However, in non-western societies like the Nayar in southern India, Gough found the nuclear family to be more uncommon. In most families, men and women are polygamous, and families are matrifocal, as the men are mercenary warriors who don’t partake in raising children. Offspring of one common ancestress live under a single roof, including the families of the offspring. Each woman has her own room in the house and husbands would visit one at a time at night and leave in the morning. Compared to Murdock’s definition of the nuclear family, the typical family in the Nayar is very different, with cohabiting parents and common residence not being a part of the societal norms for families. This shows that the nuclear family is not completely universal.
In another non-western society called the Ik, families are also different to the nuclear family. The Ik are a society in the mountains of North-East Uganda, on the border of Kenya. During a 1955-56 study, research found that the Ik were people forced into individualism to survive, due to severe famine and drought. They were found to have a disregard for familial bonds, which often lead to the death of children and elderly people who were too weak to survive. Whilst the Ik still have socially approved sexual relationships, they also lack other qualities from Murdock’s definition of a nuclear family, namely economic cooperation and common residence, meaning that the nuclear family is not common here.

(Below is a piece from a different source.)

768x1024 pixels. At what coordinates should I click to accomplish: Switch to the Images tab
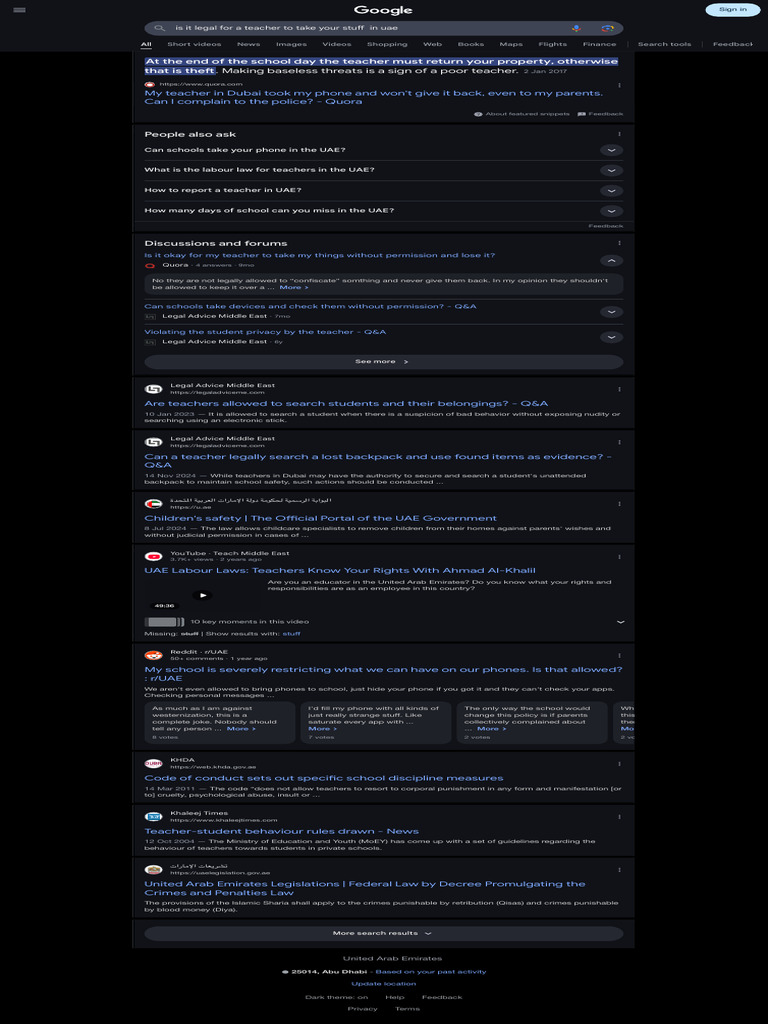coord(291,44)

In the UK, the nuclear family is much more common. In a 2020 government census, it was found that there were 19.4 million families living in the UK. In the UK, nuclear families remain the most common family type, but this is declining in the UK, as more people choose to live together before, or without, getting married. As well as this, the number of people living alone in the UK had increased by 4.0% over the previous decade. Beanpole and Extended families are the smallest percent of family type in the UK, yet are the fastest growing, having increased over the previous two decades by two-thirds to approximately 278,800 families in 2020. Therefore, whilst the nuclear family is more common, it still is not universal as there are other family types that are growing in popularity.
Despite Murdock’s belief that families are universally nuclear, research on the Ik and the Nayar show a different perspective. Whilst the nuclear family is common in western societies, other types of families are just as common in non-western societies. It is impossible to regard something as large scale and varying as family as universal, because family types will change drastically over time, as we evolve as a society, in both western and non-western societies.